On Dave Eggers and the Elephant in the Room Nobody's Talking About
Much to say, but my brain's still a bit scattered. Maybe today will be a two-entry day. Mercury went direct Wednesday, and my brain's more able to put words together in the right order than it has been in a couple weeks.
To that end, here's entry number one.
I'm reading, like many people I know (and many more I don't),
A Heartbreaking Work of Staggering Genius. I just got to the end of chaper four (the end of the "nice novella length" section of the book). Many people have liked it quite a bit, others have been rather unimpressed (although those readers invariably comment that Eggers is a good writer, but the story isn't holding them).

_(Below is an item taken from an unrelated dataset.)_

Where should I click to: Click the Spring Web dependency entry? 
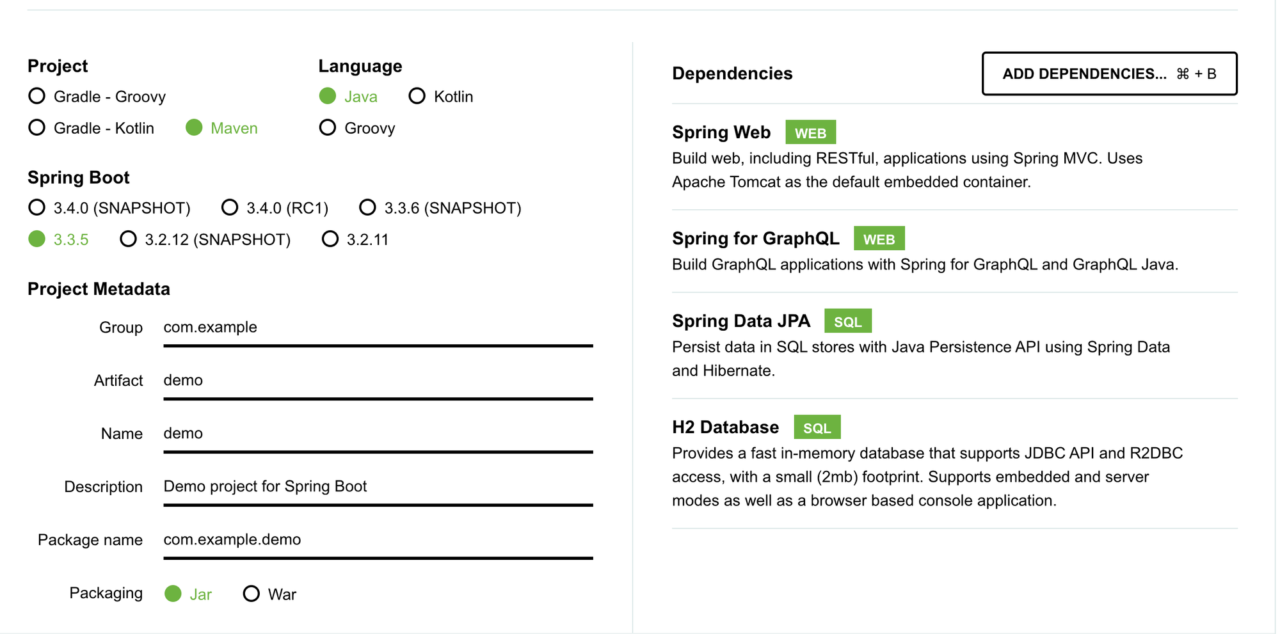tap(721, 132)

I've found it almost too close for comfort. I'm enjoying it quite a bit, in contrast with
Amanda's opinion of it, but it does strike a bit too close to home sometimes and I have to put it down. I think this is because even though Amanda and I get along quite well, and ironic distance seems to be the only way many people we know face life, her ironic distance is much more deeply ingrained than mine (and apparently Dave Eggers'). Eggers, like me, has used and continues to use irony as a buffer, a way to keep things from bubbling up to the surface and being painful every day. But where he and I would appear to be similar, and different from Amanda et al., is that somewhere under there we're still trying to work out those things that we bury underneath the irony. I suspect many people of our generation have resigned themselves to the ironic life and left their emotional baggage packed, the suitcases arrayed neatly by the door but carefully stepped around daily. Eggers and I (and others, it would appear), can't help but unpack, but we don't do a very good job of putting things away, so we keep packing and unpacking, rearranging, trying to figure out how to make the pile of baggage go away or get smaller.
While his tragedy and mine are different (he lost both parents, 35 days apart, to cancer; I lost my older brother to an unheeded stop sign and a cement truck), there are many similarities in the way we've gone through life since then. We're roughly the same age now, but he was 21 when he lost his parents and I was just shy of my eleventh birthday when Mark was killed. It's weird to read his book. His neuroses parallel mine: he does these entire scenarios in his head in the pauses of daily life; he envisions entire futures spawning from the slightest change in plans, reaction, or behavior; he fancies entire conversations with other people (well, Toph at least; I imagine he does it with other people too although perhaps not in the book) where they both portray themselves and say the things they probably
would say if those conversations actually happened, and where they play the role of his subconscious or the Greek chorus of his life, telling him the things he already knows but refuses to deal with.
I've met lots of people who rely on irony to get them through the day. Hell, they're most of my friends. Where we differ is in how we deal with stuff, where we choose to be direct and handle problems up front, where we instead avoid the problem and hope it goes away on its own.
Suck recently harped on the suddenly overused "elephant in the room nobody's talking about" metaphor, but in my case I keep talking to the elephant in the vain hope that he'll see things my way and leave of his own accord. When that doesn't work, there are a million distractions to be found. Eggers resorts to the drawing of a stapler. But he also wrote the book, in the apparent hope that catharsis might help.
Dear Elephant,
Please go away.
*Heart*, me.
I see much of myself in the way Eggers portrays himself. If I had a little brother (instead of being the little brother myself, as was the case) I'd probably do the same things he did. He keeps trying to fill all of Toph's time, trying to make him super-normal, constantly keeping him (and himself) distracted. That's me. Because all the time we're not distracted, we're back to talking to the elephant. As an eleven-year-old, I built ever more complicated structures out of my Legos. Now I buy CDs. That constant need for distraction is still there.
Weird.
We'll see how I react to the rest of the book.